Select Committee on International Development Appendices to the Minutes of Evidence



  SC UK is pleased to have the opportunity to comment on the White Paper on globalisation, which builds on our earlier submission to the draft version.

  Our submission to DFID on the draft White Paper, which was written last year, included a number of main recommendations as well as detailed policy alternatives. In our comments below, we have taken each of these recommendations and commented on how far we feel they have been incorporated into the final version. These initial recommendations are highlighted in italics at the end of each section.


  SC UK recognises that there is a lot to be welcomed in the new White Paper on globalisation. We are pleased with the thrust—of managing globalisation so that it benefits the poor, but we would like to have seen more detail on how it will be done. We are also pleased to see the attention given to a country-by-country approach, for example in the area of capital account liberalisation. We also endorse the focus on aid co-ordination, getting the international system "in order" and the untying of aid, after many years of campaigning by the NGO sector, as well as the stance on specific issues such as child labour.

  However, while welcoming the breadth of the paper we feel it would benefit from greater detail regarding delivery. Specific reference to poor people within countries is infrequent, and for the most part there seems to be an expectation that they will somehow get pulled along by general improvements brought about by globalisation. We would welcome further disaggregation of who benefits and who loses and under what circumstances. Our experience suggests that even where economies are growing, child welfare may actually decline. For example, in Ghana and Uganda malnutrition rates have increased, despite sustained economic growth since 1985 (UNICEF, 1997 cited in Harper and Marcus, 2000).

  While we are therefore pleased with the general direction of the paper and we do recognise that there is a time lag between policy change and change in practice, we now need to see concrete evidence of a real shift among key players.


  The main emphasis of the Paper is on markets, trade, TNCs and making them work in order to promote growth. While we recognise the vital importance of growth, our primary concern is that these market processes are mediated in relation to the poor, especially those in chronic poverty, so as to ensure that the poorest benefit from globalisation. Despite the positive aspects of the Paper, we are disappointed with the lack of space given to discussing the types of important negative impacts of globalisation on some groups, and thus policies for ensuring that they benefit.


  SC UK welcomes the consideration of children in paragraphs 73-74, the attention given to breaking the cycle of child poverty in paragraph 75 and the box on child labour. However, despite children comprising a disproportionately large proportion of the poor, and despite the "win-win" nature of tackling child poverty, no strategies are outlined to ensure that policies are pro-child.

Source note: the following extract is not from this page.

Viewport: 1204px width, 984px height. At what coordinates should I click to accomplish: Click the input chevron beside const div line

There are also no proposed monitoring mechanisms to assess the impact of policies on children and no attempt to analyse the particular nature of child poverty and its impact on children's lives and development.

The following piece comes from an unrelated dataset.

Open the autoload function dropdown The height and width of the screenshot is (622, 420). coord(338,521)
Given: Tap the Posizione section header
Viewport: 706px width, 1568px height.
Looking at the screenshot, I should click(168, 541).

  We believe that both "ex-ante" and "ex-post" evaluation of all economic and social policy in terms of impact on children and families is essential to ensure that globalisation reduces the poverty of this large and key group.

  One of the key negative impacts on children of globalisation has been the increase in trafficking-such as for the growing pornography industry and the trade in child prostitutes alluded to in paragraph 74. However it is not clear how DFID, the Home Office and the Foreign and Commonwealth Office will be working together to combat trafficking at a national and international level. In paragraph 127 onwards, which focuses on the mobility of people it is unfortunate that there is no specific discussion about how to reduce child trafficking.

  The second White Paper on international development should reflect the same commitment to children's rights as the last White Paper by demonstrating how globalisation can positively improve the lives of children.


  Overall the Paper deals with the macroeconomic prerequisites for national growth in some detail, while inequality within states and the impact of globalisation on the poorest is given inadequate attention. We are disappointed that there is not a greater emphasis on equity.

  The Paper quotes one set of figures on inequality, and gives surprisingly little attention to the evidence base on these issues, given that as suggested in paragraph 27, in many people's minds, globalisation is a fundamental cause of poverty and inequality. Other studies, such as Milanovic (1999) or Cornia (2000) are less optimistic and suggest increasing inequality. The evidence SC UK encounters in its day-to-day work strongly supports academic findings which suggest that globalisation is associated with a reduction in welfare expenditures, inequality, social fragmentation, poverty, and a widening poverty gap both within and between countries. Thus while significant numbers of near poor people are making economic gains, equally significant numbers of poor people are being further left behind. SC UK believes this matters because inequalities are a source of social tension, fragmentation and conflict; it reduces economic growth and actual numbers living below the poverty line remain very large.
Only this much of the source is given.